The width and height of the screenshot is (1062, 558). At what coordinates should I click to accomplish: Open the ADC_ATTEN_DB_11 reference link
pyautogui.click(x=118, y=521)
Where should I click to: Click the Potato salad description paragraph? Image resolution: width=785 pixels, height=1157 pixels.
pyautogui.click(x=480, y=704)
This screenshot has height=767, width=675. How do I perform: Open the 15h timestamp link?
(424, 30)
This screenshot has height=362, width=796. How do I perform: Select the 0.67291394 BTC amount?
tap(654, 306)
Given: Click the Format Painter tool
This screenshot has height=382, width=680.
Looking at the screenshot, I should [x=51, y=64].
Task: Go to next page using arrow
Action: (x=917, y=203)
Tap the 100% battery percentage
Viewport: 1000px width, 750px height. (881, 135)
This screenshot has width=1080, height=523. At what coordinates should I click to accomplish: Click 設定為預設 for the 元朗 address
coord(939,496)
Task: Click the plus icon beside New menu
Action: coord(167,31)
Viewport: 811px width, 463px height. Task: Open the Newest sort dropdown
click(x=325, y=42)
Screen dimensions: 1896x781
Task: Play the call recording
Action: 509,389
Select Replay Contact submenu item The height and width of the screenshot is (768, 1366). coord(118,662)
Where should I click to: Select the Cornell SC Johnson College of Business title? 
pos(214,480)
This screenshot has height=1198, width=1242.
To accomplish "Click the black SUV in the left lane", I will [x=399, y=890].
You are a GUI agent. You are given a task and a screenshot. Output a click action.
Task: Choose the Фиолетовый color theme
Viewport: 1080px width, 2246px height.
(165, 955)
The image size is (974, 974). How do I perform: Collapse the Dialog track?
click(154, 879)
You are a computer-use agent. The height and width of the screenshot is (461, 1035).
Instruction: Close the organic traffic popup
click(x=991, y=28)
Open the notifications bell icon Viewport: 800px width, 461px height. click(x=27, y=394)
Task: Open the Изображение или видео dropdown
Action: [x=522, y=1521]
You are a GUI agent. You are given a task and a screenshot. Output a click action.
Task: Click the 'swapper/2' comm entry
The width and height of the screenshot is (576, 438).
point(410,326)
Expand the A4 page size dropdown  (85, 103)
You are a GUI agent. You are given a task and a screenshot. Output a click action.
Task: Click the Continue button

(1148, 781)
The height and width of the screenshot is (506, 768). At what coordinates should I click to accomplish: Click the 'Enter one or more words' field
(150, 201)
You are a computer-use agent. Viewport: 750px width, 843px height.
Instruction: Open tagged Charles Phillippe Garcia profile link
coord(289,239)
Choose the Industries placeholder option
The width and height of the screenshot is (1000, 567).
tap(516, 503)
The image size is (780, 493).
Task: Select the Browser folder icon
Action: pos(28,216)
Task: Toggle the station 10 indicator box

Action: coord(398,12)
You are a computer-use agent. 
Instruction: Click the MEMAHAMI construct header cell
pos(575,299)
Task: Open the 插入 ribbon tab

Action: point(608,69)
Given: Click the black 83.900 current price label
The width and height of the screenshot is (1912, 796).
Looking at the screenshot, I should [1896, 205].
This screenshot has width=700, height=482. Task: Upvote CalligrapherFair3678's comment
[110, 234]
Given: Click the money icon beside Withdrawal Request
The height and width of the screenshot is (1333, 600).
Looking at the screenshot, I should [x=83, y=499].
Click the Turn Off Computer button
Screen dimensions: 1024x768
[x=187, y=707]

• Work instructions: Please reproduce exactly the lines from the first one of the records above through the line containing "This screenshot has height=1198, width=1242.", both included, and nothing else.

• Your solution:
The width and height of the screenshot is (1062, 558). At what coordinates should I click to accomplish: Open the ADC_ATTEN_DB_11 reference link
pyautogui.click(x=118, y=521)
Where should I click to: Click the Potato salad description paragraph? Image resolution: width=785 pixels, height=1157 pixels.
pyautogui.click(x=480, y=704)
This screenshot has height=767, width=675. How do I perform: Open the 15h timestamp link?
(424, 30)
This screenshot has height=362, width=796. How do I perform: Select the 0.67291394 BTC amount?
tap(654, 306)
Given: Click the Format Painter tool
This screenshot has height=382, width=680.
Looking at the screenshot, I should [x=51, y=64].
Task: Go to next page using arrow
Action: (x=917, y=203)
Tap the 100% battery percentage
Viewport: 1000px width, 750px height. (881, 135)
This screenshot has width=1080, height=523. At what coordinates should I click to accomplish: Click 設定為預設 for the 元朗 address
coord(939,496)
Task: Click the plus icon beside New menu
Action: coord(167,31)
Viewport: 811px width, 463px height. Task: Open the Newest sort dropdown
click(x=325, y=42)
Screen dimensions: 1896x781
Task: Play the call recording
Action: 509,389
Select Replay Contact submenu item The height and width of the screenshot is (768, 1366). coord(118,662)
Where should I click to: Select the Cornell SC Johnson College of Business title? 
pos(214,480)
This screenshot has height=1198, width=1242.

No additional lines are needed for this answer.